Peter is, in many ways, the most psychologically real character in all of superhero comics. (Note I say Peter, not Spider-Man. Mask on or off, these stories are always about Peter Parker.) He’s a regular guy, dealing with life’s problems in a way we can all connect with. He’s not some pure and perfect hero. Not some Chosen One. He’s me, he’s you: a human being, struggling, as I think we all do, to do the right thing in life. But, like most of us, he often screws up, sometimes spectacularly. Peter’s flawed, he fails—but he always faces those flaws, picks himself up and goes back out there again, continuing to do his best, striving to be a good man and live a decent, compassionate life. But, again, this isn’t because he’s special, it’s because he embodies qualities that we all have, struggles we all face.  Maybe we don’t wear masks and shoot webbing, but I think most of us can relate to Peter, can see in him a mirror of ourselves.

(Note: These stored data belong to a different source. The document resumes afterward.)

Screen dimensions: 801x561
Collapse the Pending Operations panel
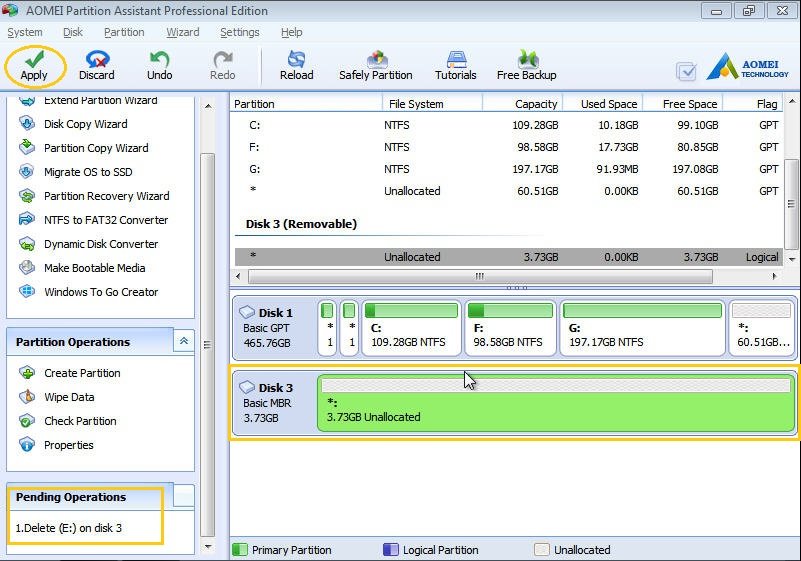(x=184, y=496)
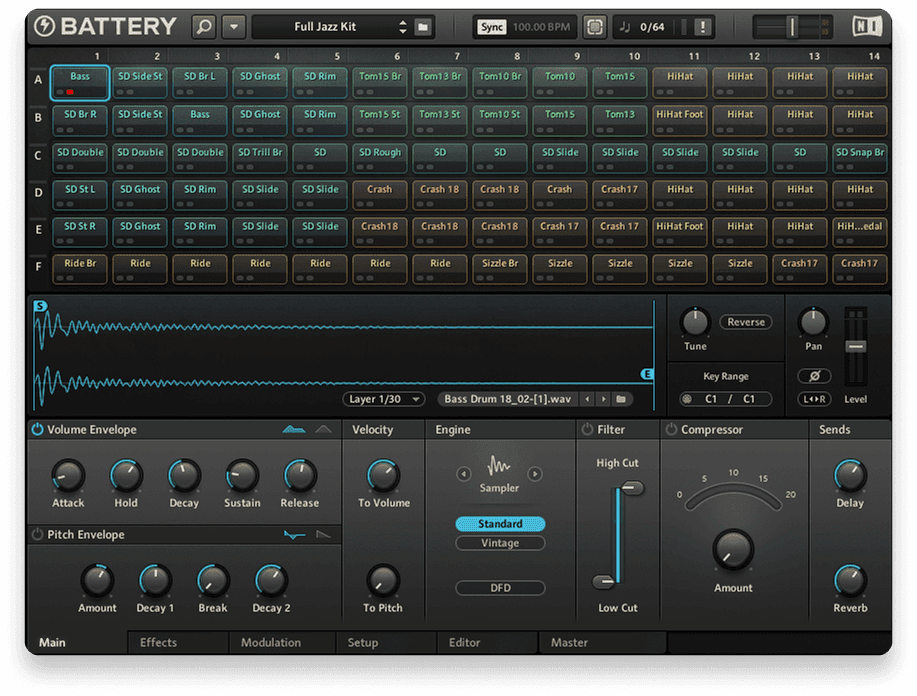Enable Sync in the tempo section

pyautogui.click(x=492, y=28)
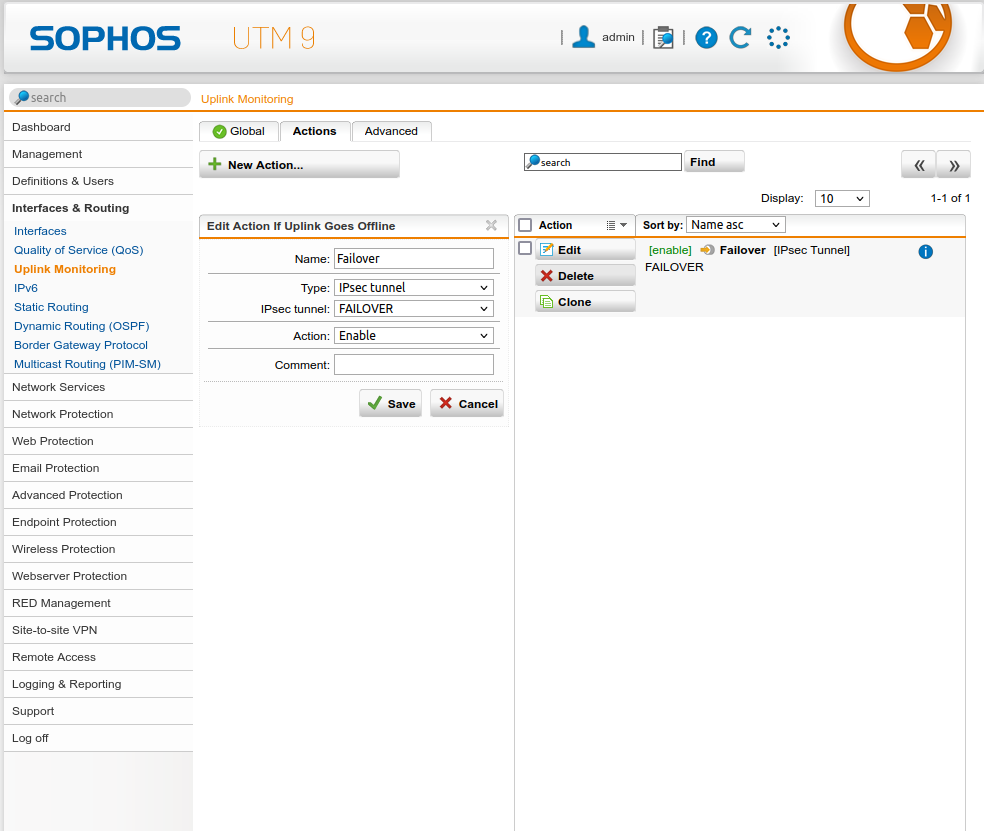Viewport: 984px width, 831px height.
Task: Click the blue info icon for Failover
Action: (x=925, y=251)
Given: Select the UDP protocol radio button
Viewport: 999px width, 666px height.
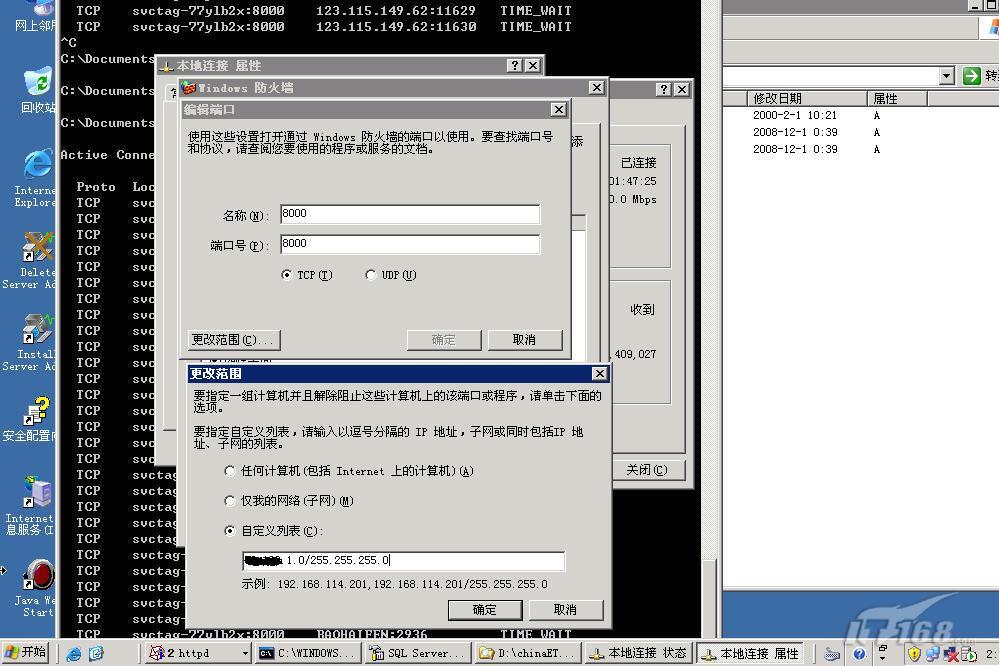Looking at the screenshot, I should coord(371,275).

My first major Spider-Man assignment came in the early 1980’s when I did a long run on Marvel Team-Up with two terrific artists, Herb Trimpe and Kerry Gammill. That experience allowed me to get to know Peter not as a reader, but as a writer—and it’s a very different experience. You have to absolutely believe in these characters in order to write them, you can’t view them as fictional constructions, and Peter Parker soon became real to me. At the risk of sounding slightly loopy, Peter became my good friend. And it’s a friendship that remains to this day.

  

A few years after Team-Up wrapped, I came back to Spider-Man for the six-part “Kraven’s Last Hunt” storyline with the incredible art team of Mike Zeck and Bob McLeod. Then, in the early 90’s, came the invitation from editor Danny Fingeroth to take over the writing duties on Spectacular Spider-Man. 

 

Danny was a delight to work with, the kind of guy who watched over every detail of the story and art like a hawk but, at the same time, gave me tremendous freedom to tell my stories in my own idiosyncratic way. Working on Spectacular Spider-Man I was able to create a kind of subset of the Spider-Man line: Danny jokingly called it the DeMatteisverse. 

 

There are certain editors who are desperate to put their own stamp on the book, who see the creative team as a kind of pipeline for their own ideas. The best editors—and Danny was one of the very best—are secure enough in themselves and their skill set to hire good people and let them follow their muse, but they’re always there to help you work out any bumps in the creative process, to let you know when something isn’t working. You can’t ask for anything more.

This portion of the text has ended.